Desde cedo, Cecília habitua-se
ao exercício da solidão, desenvolvendo consciência e sensibilidade que serão
expostas, mais tarde, em sua poesia. Cecília chega a afirmar em depoimento:
Minha infância de menina
sozinha deu-me duas coisas que parecem negativas, e foram sempre positivas para
mim: silêncio e solidão”. “Nasci aqui mesmo, no Rio de Janeiro, três meses
depois da morte de meu pai, e perdi minha mãe antes dos três anos. Essas e
outras mortes ocorridas na família acarretaram muitos contratempos materiais,
mas, ao mesmo tempo, deram-me, desde pequenina, uma tal intimidade com a Morte
que docemente aprendi essas relações entre o Efêmero e o Eterno.”
Para Bakhtin o “autor
não é passivo, não renuncia o seu ponto de vista e à sua verdade, não se limita
a montar pontos de vista e verdades alheias; ele enfatiza a relação dialógica
entre autor e personagem” (BEZERRA, 2010. In BAKHTIN). No terceiro verso desta estrofe há uma
antítese entre “alegre” vs “triste”. A melancolia se dá até no nível fonético
com o uso das consoantes semiabertas [o], [e] e as vogais fechadas [u] e [i]. O
“eu” lírico se contenta em ser apenas poeta, apesar de a sua existência ser
triste. As formas “fico” e “edifico” na
terceira estrofe estão rimando e nós podemos pensar que, enquanto vivemos,
edificamos algo na terra, de ordem espiritual ou material, mas quando
“passamos”, tudo se desfaz, como observamos na rima que acontece no segundo e
no quarto versos.
Esse poema é todo elaborado em
antíteses, o que se pode observar em: “alegre” x “triste”; “noite” x “dia”;
“desmorono” x “edifico”; “permaneço” x “desfaço”; “fico” x “passo”. Característica presente em outros infinitos
textos. Bakhtin afirma em relação a isso “que todo texto é um mosaico de citações,
todo texto é um retomado de outros textos” (BEZERRA, 2010. In
BAKHTIN). O poema representa a
fugacidade da vida. No poema de Cecília Meireles notamos a presença clássica no
Modernismo, principalmente no que se refere às rimas. A herança simbolista, da
poetisa, é reconhecida por essas métricas. O título Motivo pode significar uma esperança
que o “eu” lírico sente para poder continuar vivendo, apesar de conscientemente
saber que ela, a vida, é uma passagem para um outro plano desconhecido.
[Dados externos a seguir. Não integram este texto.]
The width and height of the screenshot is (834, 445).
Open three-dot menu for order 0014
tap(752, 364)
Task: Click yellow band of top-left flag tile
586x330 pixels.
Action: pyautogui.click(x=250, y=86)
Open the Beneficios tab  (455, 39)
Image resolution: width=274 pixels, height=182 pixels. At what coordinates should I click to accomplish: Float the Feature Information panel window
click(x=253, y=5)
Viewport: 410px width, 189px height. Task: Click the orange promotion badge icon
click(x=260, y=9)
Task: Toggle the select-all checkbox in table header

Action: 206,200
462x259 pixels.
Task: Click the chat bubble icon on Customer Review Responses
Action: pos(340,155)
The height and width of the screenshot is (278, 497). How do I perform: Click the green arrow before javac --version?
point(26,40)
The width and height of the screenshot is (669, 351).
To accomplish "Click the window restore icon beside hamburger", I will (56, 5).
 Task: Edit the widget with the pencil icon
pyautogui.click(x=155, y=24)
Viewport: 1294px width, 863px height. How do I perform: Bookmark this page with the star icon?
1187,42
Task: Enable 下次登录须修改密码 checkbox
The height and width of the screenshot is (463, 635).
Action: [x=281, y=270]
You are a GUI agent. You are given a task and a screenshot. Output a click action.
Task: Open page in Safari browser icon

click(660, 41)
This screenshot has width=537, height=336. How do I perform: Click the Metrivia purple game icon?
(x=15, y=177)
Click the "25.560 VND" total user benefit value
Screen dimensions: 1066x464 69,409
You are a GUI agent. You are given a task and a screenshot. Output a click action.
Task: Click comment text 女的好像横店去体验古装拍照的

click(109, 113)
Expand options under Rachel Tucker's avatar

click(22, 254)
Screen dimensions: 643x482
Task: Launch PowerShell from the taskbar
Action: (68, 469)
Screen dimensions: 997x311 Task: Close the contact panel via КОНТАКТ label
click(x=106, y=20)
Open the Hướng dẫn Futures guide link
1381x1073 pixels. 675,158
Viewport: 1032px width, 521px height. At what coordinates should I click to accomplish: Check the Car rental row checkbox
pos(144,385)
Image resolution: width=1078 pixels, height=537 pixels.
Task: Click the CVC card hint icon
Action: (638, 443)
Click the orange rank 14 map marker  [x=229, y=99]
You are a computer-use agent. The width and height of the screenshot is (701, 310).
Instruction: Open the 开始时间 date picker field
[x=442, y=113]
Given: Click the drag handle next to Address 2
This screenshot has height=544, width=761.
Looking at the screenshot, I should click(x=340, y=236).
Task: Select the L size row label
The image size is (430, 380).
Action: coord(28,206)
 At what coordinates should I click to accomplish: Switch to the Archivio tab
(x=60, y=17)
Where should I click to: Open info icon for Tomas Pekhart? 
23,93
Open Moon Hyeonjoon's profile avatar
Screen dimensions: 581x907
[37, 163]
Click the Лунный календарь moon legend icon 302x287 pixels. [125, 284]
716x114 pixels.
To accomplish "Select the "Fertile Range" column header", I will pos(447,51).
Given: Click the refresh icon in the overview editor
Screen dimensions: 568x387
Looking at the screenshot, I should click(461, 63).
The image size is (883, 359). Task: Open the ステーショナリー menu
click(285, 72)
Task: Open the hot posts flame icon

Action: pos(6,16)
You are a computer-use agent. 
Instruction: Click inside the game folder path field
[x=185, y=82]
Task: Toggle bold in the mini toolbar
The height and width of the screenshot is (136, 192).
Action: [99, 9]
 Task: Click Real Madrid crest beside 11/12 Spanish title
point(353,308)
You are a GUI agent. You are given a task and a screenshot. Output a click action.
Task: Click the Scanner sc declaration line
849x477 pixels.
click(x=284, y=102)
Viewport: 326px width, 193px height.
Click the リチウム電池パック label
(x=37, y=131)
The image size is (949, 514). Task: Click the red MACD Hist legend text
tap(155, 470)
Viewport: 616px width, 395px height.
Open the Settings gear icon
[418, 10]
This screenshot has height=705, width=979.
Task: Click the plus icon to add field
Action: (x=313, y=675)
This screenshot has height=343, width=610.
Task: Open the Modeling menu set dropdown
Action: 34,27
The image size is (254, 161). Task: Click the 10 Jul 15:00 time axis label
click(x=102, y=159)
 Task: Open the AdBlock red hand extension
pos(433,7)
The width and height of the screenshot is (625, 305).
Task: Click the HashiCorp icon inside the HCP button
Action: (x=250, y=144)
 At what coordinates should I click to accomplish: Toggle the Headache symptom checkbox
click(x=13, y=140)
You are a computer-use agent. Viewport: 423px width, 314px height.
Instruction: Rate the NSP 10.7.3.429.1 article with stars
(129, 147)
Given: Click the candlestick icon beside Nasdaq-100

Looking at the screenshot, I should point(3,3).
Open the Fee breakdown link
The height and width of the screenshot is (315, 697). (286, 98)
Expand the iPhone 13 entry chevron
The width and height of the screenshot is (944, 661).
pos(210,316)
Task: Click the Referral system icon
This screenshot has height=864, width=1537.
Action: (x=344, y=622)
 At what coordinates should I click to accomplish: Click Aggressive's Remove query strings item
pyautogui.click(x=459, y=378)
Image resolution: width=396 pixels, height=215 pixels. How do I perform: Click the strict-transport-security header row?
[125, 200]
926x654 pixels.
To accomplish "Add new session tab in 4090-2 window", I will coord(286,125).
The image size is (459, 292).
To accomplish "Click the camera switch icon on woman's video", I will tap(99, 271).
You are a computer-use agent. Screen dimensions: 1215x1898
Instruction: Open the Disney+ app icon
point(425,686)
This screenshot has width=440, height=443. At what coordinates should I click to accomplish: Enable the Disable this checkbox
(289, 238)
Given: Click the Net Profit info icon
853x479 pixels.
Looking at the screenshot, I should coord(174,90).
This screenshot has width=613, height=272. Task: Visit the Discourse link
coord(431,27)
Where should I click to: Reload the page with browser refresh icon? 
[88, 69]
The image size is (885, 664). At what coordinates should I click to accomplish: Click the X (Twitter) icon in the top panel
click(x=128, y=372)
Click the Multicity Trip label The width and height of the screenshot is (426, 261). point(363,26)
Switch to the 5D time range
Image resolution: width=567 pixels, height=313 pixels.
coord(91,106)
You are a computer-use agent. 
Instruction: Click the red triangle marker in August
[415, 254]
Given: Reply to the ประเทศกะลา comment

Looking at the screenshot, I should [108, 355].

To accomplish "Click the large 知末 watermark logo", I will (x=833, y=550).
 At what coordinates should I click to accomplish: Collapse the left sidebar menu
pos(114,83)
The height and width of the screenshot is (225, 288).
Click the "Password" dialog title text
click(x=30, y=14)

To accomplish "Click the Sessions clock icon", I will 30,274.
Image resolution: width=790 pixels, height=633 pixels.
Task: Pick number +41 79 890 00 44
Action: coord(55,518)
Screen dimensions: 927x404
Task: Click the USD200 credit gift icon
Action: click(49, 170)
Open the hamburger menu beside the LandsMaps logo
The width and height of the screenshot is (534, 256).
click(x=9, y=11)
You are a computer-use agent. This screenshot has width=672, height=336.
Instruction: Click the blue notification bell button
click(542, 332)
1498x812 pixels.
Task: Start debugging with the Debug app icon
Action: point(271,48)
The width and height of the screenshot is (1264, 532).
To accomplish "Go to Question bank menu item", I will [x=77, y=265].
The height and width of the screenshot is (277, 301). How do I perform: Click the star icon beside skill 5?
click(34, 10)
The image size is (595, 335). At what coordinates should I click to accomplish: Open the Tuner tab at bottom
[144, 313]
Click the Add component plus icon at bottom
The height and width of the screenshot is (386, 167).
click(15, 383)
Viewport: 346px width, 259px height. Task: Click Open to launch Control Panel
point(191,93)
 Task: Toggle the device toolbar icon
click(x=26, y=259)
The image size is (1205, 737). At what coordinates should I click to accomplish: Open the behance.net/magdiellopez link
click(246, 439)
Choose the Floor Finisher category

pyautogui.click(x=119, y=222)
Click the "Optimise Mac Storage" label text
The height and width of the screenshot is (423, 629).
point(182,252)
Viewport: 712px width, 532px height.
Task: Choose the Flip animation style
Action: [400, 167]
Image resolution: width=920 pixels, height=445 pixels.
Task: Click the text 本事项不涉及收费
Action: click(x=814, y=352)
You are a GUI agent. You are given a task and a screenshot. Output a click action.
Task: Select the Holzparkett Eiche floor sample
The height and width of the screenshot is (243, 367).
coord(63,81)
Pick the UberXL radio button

Desse modo a crítica genética “deixa
clara a necessidade de se olhar para o criador, a fim de se poder ver e
compreender a sua criação”. (SALLES, 1992. pp. 81/83). O poema é belíssimo nas rimas, no ritmo, na
métrica, no tom melancólico, nas antíteses, no seu conteúdo fonológico, na
metáfora que representa a fugacidade, na cesura interna do poema, no jogo de
palavras, nas gradações, no clássico presente nessa obra moderna, nas rimas
ricas e pobres, no verso interrompido em uma linha completando-se apenas na
linha seguinte. E isso tudo são signos presentes no poema para o olhar
semiótica.
A obra de Cecília Meirelles é,
sem sombra de dúvida, singular. Dentro de uma fase em que o modernismo que se
voltava para as lutas políticas, para uma produção que tinha como objetivo
"educar" e conscientizar, ela apresentou um estilo de poesia
diferente - com algumas características simbolistas, como o uso constante de
sinestesias - que se voltava mais para o interior do ser humano, tinha um clima
mais sincero e intimista, naturalmente introspectivo. Seus poemas têm um
cuidado muito grande com a musicalidade visto que ela estudou música durante
certo tempo de sua vida e seus poemas são envoltos em um universo muitas vezes
de sonho, de fantasia, às vezes de solidão – o que mais uma vez vai revelando a
autora presente na obra.
A poetiza
pertenceu à segunda geração do Modernismo, no Brasil (1930 – 1945). E, como se
sabe, nesse período literário há o amadurecimento da obra de outros autores da
primeira fase (1922 – 1930), que ainda continuavam, e a reflexão sobre o
destino do ser humano como uma preocupação constante. O poema é do ano de 1939.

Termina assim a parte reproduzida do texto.